===== Material for this exercise

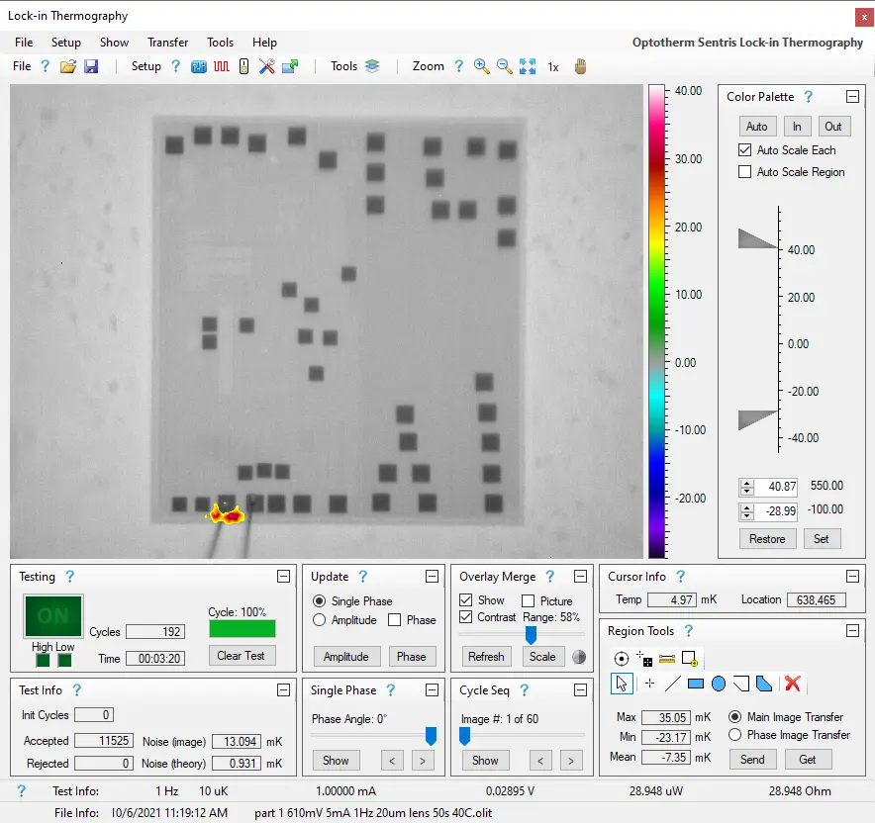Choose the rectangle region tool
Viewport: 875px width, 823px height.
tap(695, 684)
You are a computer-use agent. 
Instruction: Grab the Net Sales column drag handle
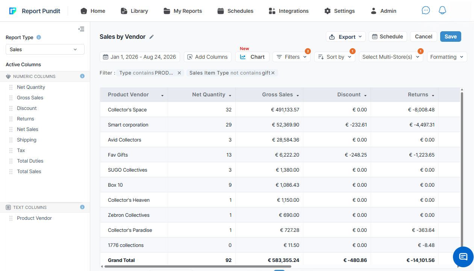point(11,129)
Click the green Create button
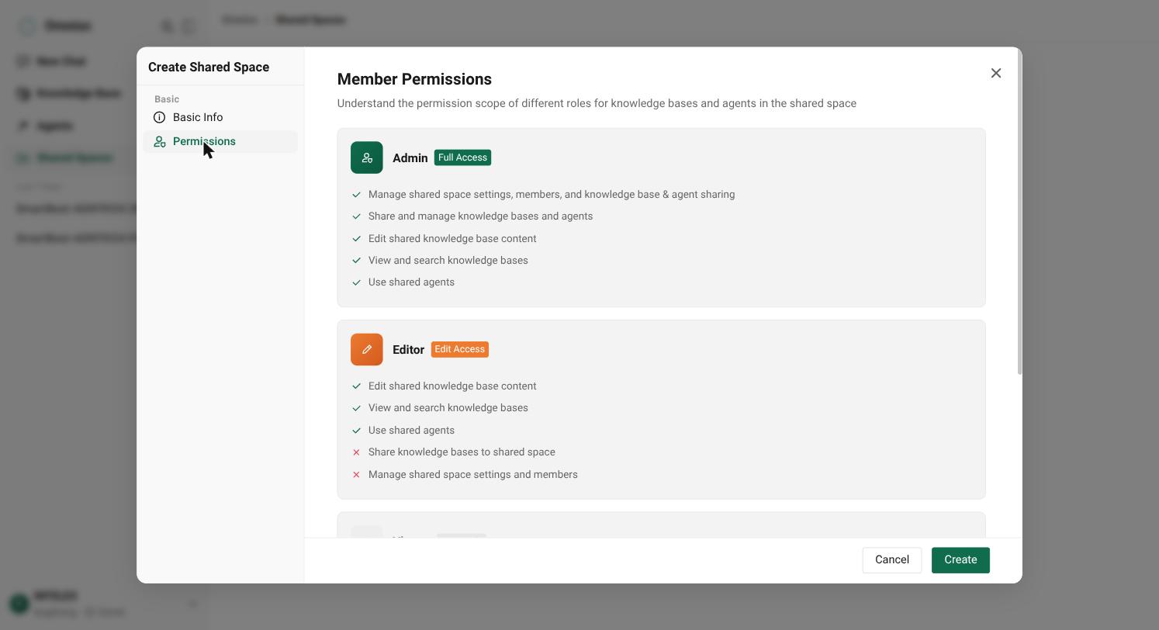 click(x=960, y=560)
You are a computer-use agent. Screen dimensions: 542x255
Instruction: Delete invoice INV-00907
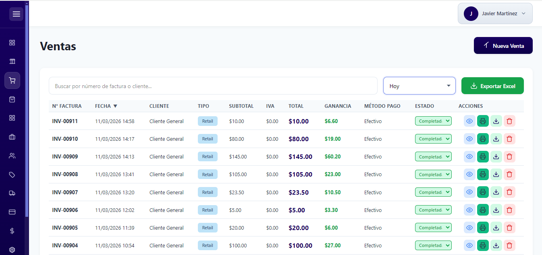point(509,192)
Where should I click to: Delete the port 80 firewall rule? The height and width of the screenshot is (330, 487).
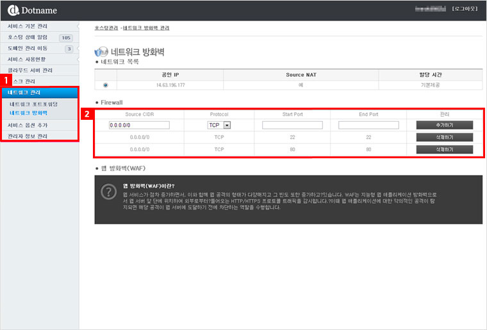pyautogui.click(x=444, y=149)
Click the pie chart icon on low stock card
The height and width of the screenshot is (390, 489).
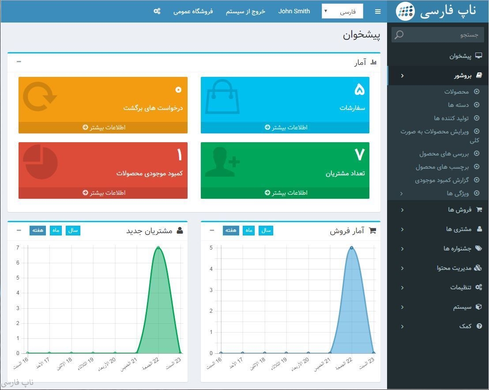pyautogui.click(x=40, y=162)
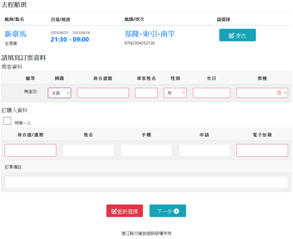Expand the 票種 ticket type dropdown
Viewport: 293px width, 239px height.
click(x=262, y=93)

==========

Exercise
Wherever the string "computer" occurs in the records above, copy that line.

Your response
You are a computer-use agent. 
You are a computer-use agent. Screen dimensions: 542x255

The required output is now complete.